Understanding Long COVID: The Impact of Varying Definitions on Prevalence Estimates

Varying definitions of long COVID across studies lead to wide estimates of prevalence, complicating diagnosis and research efforts. A recent UCLA study highlights the urgent need for a standardized definition to improve patient care and scientific understanding.
Long COVID, also known as post-acute sequelae of SARS-CoV-2 infection, remains an area of active research and debate within the medical community. Despite numerous studies and millions of affected individuals worldwide, there is still no universally accepted definition of the condition. This lack of standardization significantly complicates efforts to accurately diagnose, treat, and understand long COVID.

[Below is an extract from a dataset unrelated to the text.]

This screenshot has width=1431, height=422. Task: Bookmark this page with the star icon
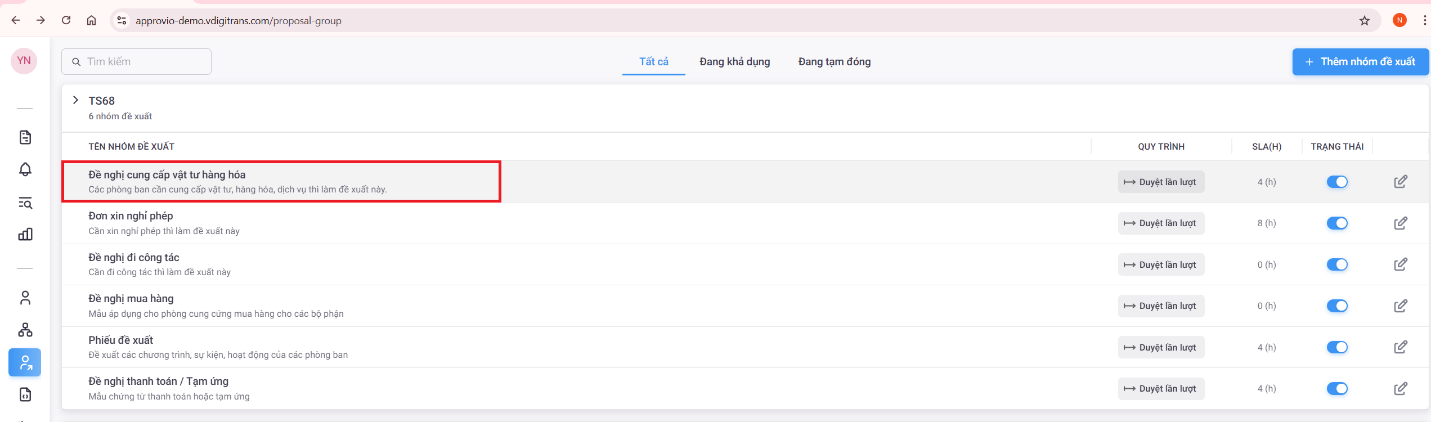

Recent research from UCLA highlights the extent of this issue, demonstrating that different definitions used across studies can lead to vastly different estimates of how many people experience long COVID. The study, published in August 2025 in JAMA Network Open, assessed five prevalent definitions from studies conducted in various countries, including the US, UK, Netherlands, Sweden, and Puerto Rico. These definitions varied in terms of symptom duration, ranging from just 4 weeks to six months, and in the number of symptoms considered, from nine to forty-four. Applying these definitions to a cohort of 4,700 US patients from the INSPIRE study revealed that the estimated prevalence of long COVID ranged widely from 15% to 42%, despite examining the same population.
Moreover, the analysis showed that published definitions had only moderate sensitivity in correctly identifying individuals with long COVID compared to patients’ own reports of their symptoms. While some definitions performed better in specificity, none achieved an ideal level for clinical or research purposes. This inconsistency hampers the ability to compare studies accurately, develop effective treatments, and track the progress of the condition across different populations.
The study's senior author, Dr. Joann Elmore, emphasized the importance of establishing a standard definition. In the absence of an objective diagnostic test like a blood test, and with varied criteria, clinicians and researchers face challenges in accurately diagnosing long COVID. This variability can lead to either missing some genuine cases or mislabeling patients who do not actually have long COVID, ultimately impacting patient care and scientific progress.
In conclusion, the research underscores the urgent need for a standardized, clinically applicable definition of long COVID. Such a standard would improve comparability across studies, facilitate better understanding, and aid in the development of targeted treatments. Until then, healthcare providers must carefully consider the definitions they use and acknowledge their limitations when diagnosing and managing long COVID.